Christopher Nolan Blew Up a Real 747 Plane For His New Movie 'Tenet' Because It Was 'More Efficient' Than CGI
Christopher Nolan's 'Tenet' is set to become the first summer blockbuster released during this bizarro world 2020. I've watched the trailer dozens of times and genuinely have no clue what's going on. We're doing some sort of time travel it looks like trying to stop a major event from happening. Who the fuck knows, but I'm in though. I'll watch anything Nolan has his name attached to. The guy doesn't miss. He's calling this one his most ambitious movie yet? Say no more, I'm watching. I've read a rumor that the plot is about going back in time to stop 9/11. That would be wild, but again it's just a rumor.
There's a clip that recently surfaced where a 747 plane is seen crashing into a hanger and exploding.
You would think that is all CGI and nothing else. Nope, turns out Nolan crunched the numbers and saw it'd be cheaper to go to the plane store, buy a real life 747, and crash that baby into the hanger for the movie. Either that or he lied to the budget people and went ahead because it was fucking awesome to do it live.
Despite the risky timing, Nolan is currently promoting the movie by revealing that a major stunt involving the destruction of a 747 in an airport hanger was done with practical effects rather than CGI. In other words, he really destroyed a plane.
“We started to run the numbers… It became apparent that it would actually be moe efficient to buy a real plane of the real size, and perform this sequence for real in camera, rather than build miniatures or go the CG route,” he said. -Source
THAT IS AWESOME. The balls you've got to have to use a real plane for a crazy scene like that where you pretty much have one shot to nail it or you cost production millions. That's an adrenaline rush if I've ever heard of one. Everyone on set had to be on pins and needles that day. You DO NOT want to be the guy that fucks up destroying a multi million dollar plane that I can tell you.

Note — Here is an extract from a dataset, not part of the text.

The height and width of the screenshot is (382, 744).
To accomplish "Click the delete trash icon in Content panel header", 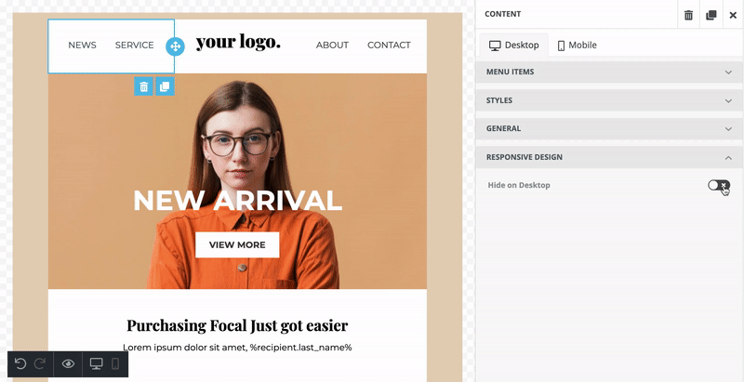I will [688, 15].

I love how Nolan describes buying the plane like he's late night shopping on Amazon. Classic impulse buy. We've all been there.
“It’s a strange thing to talk about – a kind of impulse buying, I suppose,” adds Nolan. “But we kind of did, and it worked very well, with Scott Fisher, our special-effects supervisor, and Nathan Crowley, the production designer, figuring out how to pull off this big sequence in camera. It was a very exciting thing to be a part of.”
He's opted for real things over CGI before. For Interstellar he planted 500 acres of corn because he didn't want to CGI a farm into the movie. What a preposterous move.
After the movie he sold all of the corn and made a profit. Legend.
July 17th. Tenet. Don't know what's going to happen at all, but I can't wait.